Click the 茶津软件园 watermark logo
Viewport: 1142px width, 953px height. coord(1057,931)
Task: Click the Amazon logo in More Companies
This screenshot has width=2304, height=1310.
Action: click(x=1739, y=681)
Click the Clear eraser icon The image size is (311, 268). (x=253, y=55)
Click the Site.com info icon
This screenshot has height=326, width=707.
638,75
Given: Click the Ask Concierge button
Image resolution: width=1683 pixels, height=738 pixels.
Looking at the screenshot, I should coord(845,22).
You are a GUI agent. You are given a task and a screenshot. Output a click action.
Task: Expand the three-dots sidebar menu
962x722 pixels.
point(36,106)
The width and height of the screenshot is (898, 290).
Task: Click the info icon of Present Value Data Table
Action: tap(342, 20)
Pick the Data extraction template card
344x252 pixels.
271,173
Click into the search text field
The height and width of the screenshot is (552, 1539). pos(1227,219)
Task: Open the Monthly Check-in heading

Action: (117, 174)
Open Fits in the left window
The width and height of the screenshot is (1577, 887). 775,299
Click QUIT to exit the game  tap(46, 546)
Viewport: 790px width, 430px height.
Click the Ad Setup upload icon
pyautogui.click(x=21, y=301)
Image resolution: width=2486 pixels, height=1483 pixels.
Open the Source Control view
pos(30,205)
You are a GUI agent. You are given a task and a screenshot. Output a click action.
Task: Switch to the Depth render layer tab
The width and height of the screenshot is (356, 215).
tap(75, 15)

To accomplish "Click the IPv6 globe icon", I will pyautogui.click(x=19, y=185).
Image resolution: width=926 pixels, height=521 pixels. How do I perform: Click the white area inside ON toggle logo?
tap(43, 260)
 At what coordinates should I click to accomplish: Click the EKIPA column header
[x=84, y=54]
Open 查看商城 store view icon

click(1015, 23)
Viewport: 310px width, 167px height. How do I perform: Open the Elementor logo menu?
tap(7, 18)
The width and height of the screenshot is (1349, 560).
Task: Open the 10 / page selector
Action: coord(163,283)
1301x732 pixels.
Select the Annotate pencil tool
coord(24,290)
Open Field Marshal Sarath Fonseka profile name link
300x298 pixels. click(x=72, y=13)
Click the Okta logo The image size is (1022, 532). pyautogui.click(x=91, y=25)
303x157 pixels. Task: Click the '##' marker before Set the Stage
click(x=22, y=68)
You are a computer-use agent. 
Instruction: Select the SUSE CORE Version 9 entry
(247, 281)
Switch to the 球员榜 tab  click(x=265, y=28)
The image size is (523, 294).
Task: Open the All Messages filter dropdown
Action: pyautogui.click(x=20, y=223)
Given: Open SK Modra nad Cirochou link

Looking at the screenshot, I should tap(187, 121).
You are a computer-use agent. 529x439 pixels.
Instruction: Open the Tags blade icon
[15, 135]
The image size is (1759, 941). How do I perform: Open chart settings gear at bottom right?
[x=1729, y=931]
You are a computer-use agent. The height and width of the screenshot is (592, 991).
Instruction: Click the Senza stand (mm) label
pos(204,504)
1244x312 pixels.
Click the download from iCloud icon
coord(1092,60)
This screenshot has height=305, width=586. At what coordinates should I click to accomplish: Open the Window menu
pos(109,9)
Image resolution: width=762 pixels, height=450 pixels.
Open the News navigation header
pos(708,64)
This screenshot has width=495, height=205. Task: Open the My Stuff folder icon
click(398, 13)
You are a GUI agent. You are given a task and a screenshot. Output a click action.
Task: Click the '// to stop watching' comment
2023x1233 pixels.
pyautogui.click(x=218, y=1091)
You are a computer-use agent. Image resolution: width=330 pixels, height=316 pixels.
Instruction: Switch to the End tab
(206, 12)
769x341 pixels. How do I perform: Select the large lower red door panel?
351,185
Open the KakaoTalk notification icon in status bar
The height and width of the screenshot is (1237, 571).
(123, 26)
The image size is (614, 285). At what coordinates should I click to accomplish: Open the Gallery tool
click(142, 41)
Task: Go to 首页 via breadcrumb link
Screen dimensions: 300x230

Stated exercise.
Rewrite the entries from the start through the line containing "The height and width of the screenshot is (552, 1539).", replacing "search text field" with "search input field" and leaving everything else unchanged.

Problem solution.
Click the 茶津软件园 watermark logo
Viewport: 1142px width, 953px height. coord(1057,931)
Task: Click the Amazon logo in More Companies
This screenshot has width=2304, height=1310.
Action: click(x=1739, y=681)
Click the Clear eraser icon The image size is (311, 268). (x=253, y=55)
Click the Site.com info icon
This screenshot has height=326, width=707.
638,75
Given: Click the Ask Concierge button
Image resolution: width=1683 pixels, height=738 pixels.
Looking at the screenshot, I should coord(845,22).
You are a GUI agent. You are given a task and a screenshot. Output a click action.
Task: Expand the three-dots sidebar menu
962x722 pixels.
point(36,106)
The width and height of the screenshot is (898, 290).
Task: Click the info icon of Present Value Data Table
Action: tap(342, 20)
Pick the Data extraction template card
344x252 pixels.
271,173
Click into the search input field
The height and width of the screenshot is (552, 1539). pos(1227,219)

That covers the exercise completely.